[Word and element locating data]
————

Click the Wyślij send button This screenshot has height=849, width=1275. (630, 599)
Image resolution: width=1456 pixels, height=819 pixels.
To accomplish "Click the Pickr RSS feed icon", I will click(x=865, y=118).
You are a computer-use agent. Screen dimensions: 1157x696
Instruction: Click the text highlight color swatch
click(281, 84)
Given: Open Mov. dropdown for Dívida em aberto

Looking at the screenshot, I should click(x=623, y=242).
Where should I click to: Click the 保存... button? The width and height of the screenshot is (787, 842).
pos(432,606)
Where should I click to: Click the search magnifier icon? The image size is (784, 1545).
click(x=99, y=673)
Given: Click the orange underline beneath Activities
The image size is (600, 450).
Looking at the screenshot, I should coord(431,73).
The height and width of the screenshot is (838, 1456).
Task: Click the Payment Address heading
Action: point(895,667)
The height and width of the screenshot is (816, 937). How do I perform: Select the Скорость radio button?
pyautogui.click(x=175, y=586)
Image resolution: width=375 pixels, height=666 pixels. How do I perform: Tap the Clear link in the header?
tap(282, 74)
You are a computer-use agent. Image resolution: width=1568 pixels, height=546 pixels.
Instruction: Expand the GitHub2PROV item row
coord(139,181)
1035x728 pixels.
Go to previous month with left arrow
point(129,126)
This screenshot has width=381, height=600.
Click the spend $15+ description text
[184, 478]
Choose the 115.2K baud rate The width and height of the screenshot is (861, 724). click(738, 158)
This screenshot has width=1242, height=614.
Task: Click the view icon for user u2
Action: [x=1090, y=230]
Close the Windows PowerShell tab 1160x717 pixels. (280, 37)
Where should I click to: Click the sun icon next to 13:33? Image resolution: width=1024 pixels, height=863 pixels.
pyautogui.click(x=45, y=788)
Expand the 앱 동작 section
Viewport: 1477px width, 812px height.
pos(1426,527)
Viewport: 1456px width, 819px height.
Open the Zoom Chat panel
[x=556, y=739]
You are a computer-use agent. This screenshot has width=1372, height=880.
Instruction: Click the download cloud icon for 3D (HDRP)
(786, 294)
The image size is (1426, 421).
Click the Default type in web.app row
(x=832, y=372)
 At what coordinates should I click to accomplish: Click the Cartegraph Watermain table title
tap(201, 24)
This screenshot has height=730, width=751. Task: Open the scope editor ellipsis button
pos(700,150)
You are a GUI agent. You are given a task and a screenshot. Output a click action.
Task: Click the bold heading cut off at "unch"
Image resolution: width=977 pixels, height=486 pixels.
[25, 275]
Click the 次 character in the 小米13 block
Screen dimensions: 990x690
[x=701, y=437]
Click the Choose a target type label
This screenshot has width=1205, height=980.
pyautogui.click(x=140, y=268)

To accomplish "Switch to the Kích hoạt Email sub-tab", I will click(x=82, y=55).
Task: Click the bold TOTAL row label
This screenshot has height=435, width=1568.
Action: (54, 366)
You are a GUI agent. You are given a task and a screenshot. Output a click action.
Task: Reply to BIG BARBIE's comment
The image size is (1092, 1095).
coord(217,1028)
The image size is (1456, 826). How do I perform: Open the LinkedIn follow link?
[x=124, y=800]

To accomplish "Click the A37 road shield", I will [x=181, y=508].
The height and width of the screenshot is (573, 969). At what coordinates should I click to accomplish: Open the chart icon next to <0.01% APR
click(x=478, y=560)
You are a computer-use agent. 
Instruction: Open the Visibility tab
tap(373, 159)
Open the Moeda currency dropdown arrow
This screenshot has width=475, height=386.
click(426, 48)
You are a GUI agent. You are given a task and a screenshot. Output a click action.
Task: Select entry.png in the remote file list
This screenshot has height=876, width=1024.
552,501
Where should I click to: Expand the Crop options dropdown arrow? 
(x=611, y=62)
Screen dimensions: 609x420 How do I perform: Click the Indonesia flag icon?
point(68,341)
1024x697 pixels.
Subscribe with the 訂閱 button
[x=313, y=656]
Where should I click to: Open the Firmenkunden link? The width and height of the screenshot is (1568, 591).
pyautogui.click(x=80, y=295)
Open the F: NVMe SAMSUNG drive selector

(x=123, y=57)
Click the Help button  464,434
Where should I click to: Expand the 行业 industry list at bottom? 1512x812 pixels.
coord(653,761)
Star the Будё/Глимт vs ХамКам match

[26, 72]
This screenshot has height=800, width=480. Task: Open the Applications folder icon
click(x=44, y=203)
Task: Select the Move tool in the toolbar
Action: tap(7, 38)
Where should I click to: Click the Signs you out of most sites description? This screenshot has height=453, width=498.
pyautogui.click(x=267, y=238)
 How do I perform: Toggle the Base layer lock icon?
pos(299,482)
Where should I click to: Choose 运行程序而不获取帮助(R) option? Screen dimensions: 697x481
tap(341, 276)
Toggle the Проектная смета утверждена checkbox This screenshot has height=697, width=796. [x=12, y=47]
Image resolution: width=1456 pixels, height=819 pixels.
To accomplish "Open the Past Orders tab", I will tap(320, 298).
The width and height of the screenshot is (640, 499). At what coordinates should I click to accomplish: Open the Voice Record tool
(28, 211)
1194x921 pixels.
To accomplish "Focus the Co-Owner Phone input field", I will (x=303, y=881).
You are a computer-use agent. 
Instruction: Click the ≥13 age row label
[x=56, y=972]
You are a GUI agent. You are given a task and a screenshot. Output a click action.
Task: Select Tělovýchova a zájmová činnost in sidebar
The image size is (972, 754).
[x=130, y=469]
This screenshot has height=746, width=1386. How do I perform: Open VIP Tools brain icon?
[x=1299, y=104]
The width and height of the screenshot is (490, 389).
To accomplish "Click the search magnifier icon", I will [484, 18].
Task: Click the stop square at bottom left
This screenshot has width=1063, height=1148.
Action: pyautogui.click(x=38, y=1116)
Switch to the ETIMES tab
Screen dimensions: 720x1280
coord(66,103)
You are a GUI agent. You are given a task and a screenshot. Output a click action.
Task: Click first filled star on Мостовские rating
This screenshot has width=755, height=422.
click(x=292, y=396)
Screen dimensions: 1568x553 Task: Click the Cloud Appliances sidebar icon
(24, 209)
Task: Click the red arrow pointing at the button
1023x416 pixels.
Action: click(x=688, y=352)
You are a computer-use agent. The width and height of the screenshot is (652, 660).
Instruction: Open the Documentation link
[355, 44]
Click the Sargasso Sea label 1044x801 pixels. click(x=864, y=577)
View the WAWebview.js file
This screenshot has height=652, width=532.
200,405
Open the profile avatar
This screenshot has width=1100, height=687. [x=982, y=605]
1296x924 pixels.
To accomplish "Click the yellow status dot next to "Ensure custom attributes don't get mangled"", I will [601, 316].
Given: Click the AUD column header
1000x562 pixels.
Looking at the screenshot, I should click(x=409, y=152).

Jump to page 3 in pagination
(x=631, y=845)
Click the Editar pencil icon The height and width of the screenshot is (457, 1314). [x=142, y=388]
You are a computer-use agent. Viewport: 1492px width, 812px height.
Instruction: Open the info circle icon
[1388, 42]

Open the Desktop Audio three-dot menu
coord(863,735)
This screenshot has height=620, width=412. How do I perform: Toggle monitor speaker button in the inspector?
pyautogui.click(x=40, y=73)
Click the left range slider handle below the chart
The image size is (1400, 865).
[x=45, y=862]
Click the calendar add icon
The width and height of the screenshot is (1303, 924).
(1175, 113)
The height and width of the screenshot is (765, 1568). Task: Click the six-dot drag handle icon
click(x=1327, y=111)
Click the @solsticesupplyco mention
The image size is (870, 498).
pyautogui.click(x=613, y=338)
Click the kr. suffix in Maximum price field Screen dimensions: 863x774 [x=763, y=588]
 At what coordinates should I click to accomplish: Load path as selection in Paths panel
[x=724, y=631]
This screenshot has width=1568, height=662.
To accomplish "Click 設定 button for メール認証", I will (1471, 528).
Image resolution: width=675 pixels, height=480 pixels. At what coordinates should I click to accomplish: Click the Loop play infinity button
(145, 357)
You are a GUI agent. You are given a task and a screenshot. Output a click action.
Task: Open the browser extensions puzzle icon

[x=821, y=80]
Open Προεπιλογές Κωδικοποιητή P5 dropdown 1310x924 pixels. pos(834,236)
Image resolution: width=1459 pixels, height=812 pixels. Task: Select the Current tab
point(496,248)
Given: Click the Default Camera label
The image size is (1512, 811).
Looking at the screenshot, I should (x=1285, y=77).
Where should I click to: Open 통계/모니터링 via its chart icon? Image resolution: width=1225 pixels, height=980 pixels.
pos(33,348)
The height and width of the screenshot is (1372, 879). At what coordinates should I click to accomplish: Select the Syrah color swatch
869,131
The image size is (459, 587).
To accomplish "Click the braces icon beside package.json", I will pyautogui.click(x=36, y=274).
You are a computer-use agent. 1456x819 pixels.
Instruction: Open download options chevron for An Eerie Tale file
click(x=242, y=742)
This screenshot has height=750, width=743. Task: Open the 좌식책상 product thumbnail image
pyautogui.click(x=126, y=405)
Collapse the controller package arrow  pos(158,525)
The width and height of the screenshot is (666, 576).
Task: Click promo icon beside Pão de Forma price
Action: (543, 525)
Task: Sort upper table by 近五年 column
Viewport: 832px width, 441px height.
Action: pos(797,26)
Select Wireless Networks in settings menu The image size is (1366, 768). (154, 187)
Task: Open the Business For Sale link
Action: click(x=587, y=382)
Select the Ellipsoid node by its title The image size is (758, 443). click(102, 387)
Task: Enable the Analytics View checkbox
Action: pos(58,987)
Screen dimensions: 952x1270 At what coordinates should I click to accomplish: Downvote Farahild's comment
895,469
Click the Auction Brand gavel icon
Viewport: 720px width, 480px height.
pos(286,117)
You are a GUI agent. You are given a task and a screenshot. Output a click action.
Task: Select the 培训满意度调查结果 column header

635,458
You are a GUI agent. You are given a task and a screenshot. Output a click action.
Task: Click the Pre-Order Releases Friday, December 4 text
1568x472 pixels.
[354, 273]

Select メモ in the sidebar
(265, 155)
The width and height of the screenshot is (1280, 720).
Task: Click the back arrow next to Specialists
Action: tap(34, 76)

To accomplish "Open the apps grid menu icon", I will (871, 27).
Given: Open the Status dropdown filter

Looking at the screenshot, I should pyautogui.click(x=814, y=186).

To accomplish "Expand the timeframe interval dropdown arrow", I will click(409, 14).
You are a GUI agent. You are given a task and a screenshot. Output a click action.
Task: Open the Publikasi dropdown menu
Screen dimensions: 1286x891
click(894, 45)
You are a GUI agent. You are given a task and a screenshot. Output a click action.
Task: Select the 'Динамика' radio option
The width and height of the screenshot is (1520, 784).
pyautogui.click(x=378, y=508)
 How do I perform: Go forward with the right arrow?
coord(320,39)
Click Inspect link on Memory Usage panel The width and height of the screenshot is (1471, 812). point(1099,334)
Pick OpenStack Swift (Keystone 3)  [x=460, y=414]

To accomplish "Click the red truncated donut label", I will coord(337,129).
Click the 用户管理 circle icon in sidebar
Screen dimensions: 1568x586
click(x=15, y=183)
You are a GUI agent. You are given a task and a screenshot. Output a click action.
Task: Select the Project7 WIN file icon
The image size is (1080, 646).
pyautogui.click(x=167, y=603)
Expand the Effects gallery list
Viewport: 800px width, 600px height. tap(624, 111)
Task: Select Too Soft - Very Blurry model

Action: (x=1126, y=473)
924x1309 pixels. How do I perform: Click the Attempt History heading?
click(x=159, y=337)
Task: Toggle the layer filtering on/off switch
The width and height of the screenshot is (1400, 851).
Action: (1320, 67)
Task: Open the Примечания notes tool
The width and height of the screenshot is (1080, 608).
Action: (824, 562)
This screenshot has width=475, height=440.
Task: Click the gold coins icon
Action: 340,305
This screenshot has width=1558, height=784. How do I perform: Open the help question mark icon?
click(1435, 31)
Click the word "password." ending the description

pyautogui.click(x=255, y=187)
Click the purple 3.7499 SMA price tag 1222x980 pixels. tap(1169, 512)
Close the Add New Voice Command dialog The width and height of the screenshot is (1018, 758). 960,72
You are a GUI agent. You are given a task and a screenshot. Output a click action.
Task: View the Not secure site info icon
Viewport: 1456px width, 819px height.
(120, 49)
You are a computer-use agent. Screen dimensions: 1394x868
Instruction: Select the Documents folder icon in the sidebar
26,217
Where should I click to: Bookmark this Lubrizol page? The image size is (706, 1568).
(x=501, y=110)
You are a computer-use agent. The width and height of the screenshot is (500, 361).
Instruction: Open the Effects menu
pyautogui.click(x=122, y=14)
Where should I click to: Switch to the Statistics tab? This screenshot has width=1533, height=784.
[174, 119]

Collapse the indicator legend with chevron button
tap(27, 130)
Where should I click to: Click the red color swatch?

————

• Exercise requirements: Please rewrite everything from the line containing "Click Inspect link" down to the line containing "click(x=15, y=183)", replacing "donut" with "doughnut" and keeping every other part of those lines the same.

• Exercise output:
Click Inspect link on Memory Usage panel The width and height of the screenshot is (1471, 812). point(1099,334)
Pick OpenStack Swift (Keystone 3)  [x=460, y=414]

To accomplish "Click the red truncated doughnut label", I will coord(337,129).
Click the 用户管理 circle icon in sidebar
Screen dimensions: 1568x586
click(x=15, y=183)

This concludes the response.